Guy Hands looks to have grabbed EMI at the throat by threatening to drop artists who aren’t working hard enough and promising to "unpick" its own executives’ pay packages.
"While many [artists] spend huge amounts of time working with their label to promote, perfect and endorse their music, some unfortunately simply focus on negotiating for the maximum advance . . . advances which are often never repaid," he wrote in a widely leaked internal memo.
Announcing that unsuccessful acts will be dropped is hardly introducing a new business strategy to the recorded music industry, which has often been charged with not giving some talent sufficient time to develop properly.
"It will be open to us to choose which artists we wish to work with and promote," he wrote.
Coming from a man whose Terra Firma private investment group paid £3.2 billion (US$6.7 billion) to buy EMI at a time when credit markets were starting to tighten, a plan to can acts who aren’t cutting it sounds less like an oft-repeated record company mantra and more like a promise.
A battery of speculation from the weekend business pages is hardly necessary to see that Hands will have to find deep cost savings to make the deal work.
What worries him, he says, is that existing structures have been put in over a couple of decades and unpicking them is not going to happen overnight.

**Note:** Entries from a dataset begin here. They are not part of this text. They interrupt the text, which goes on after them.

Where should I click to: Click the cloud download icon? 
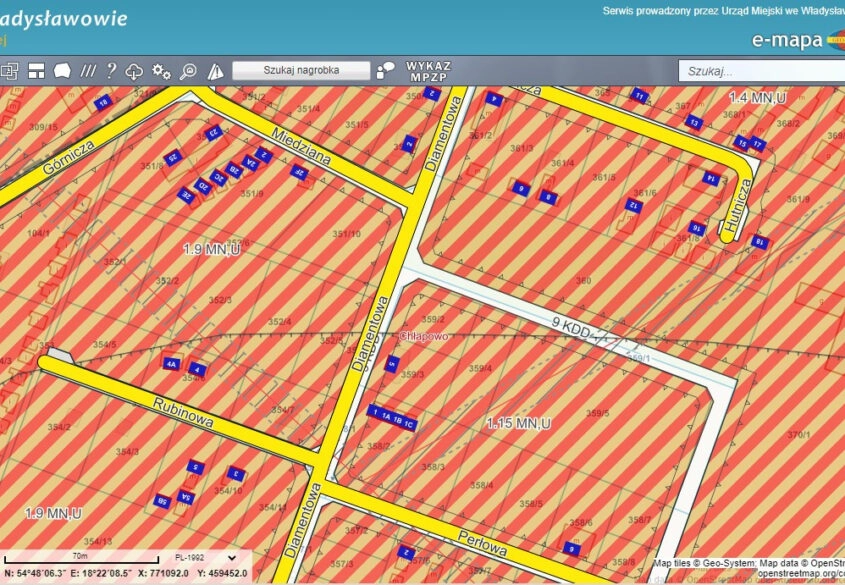[x=135, y=71]
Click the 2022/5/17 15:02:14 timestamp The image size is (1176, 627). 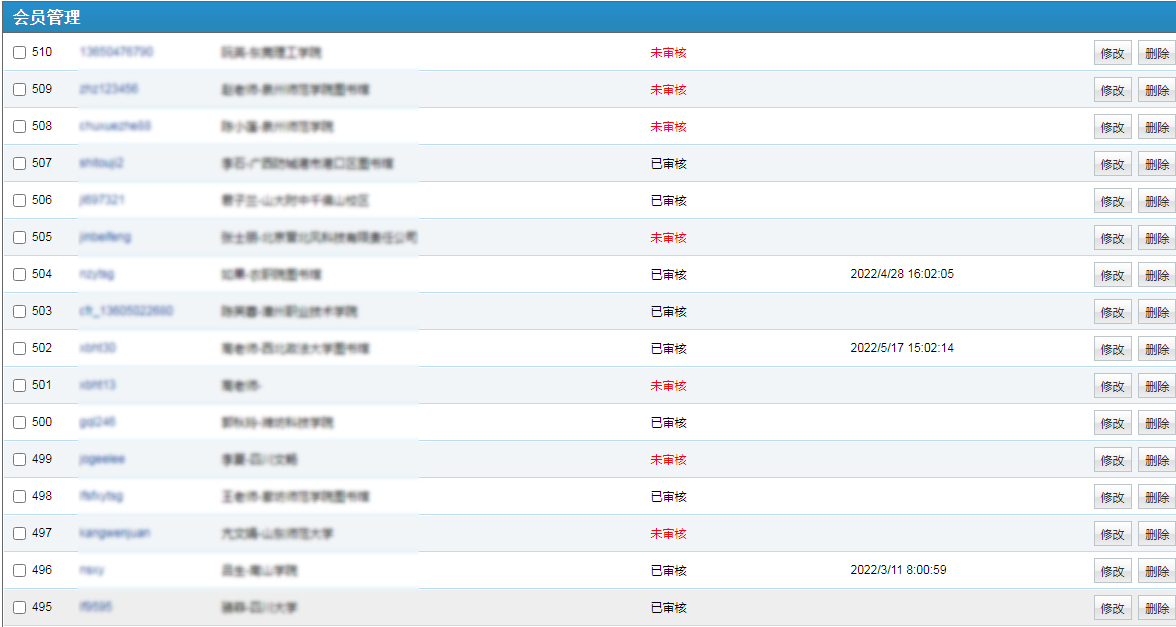pyautogui.click(x=901, y=348)
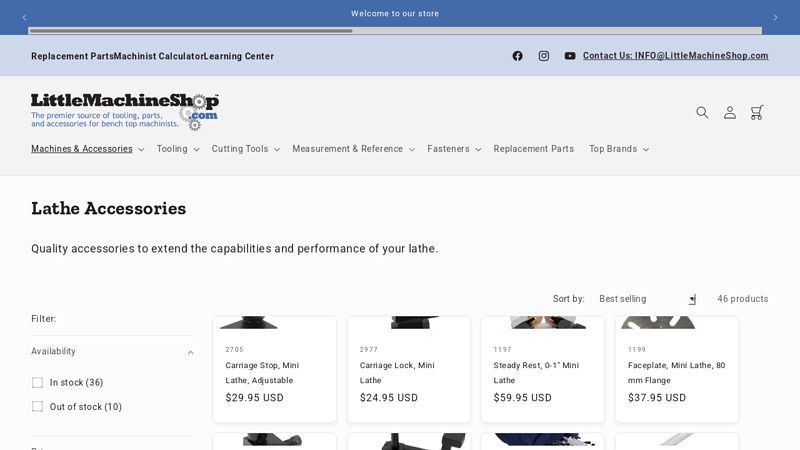Image resolution: width=800 pixels, height=450 pixels.
Task: Click the LittleMachineShop.com logo
Action: (125, 111)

In September he described EMI as the worst business in the most challenged sector, and is now promising to set out "a coherent, high-level vision" for the company early in 2008.
What will concern those with the job of scouting for talent for the label and likely amuse their counterparts in the live music business is Hands’ challenge to how his creative execs get paid.
He’s concerned that EMI’s compensation system rewards senior recording executives for signing up new acts, regardless of whether EMI makes a return on the advance.
Is he suggesting record company A&R staff be paid on results?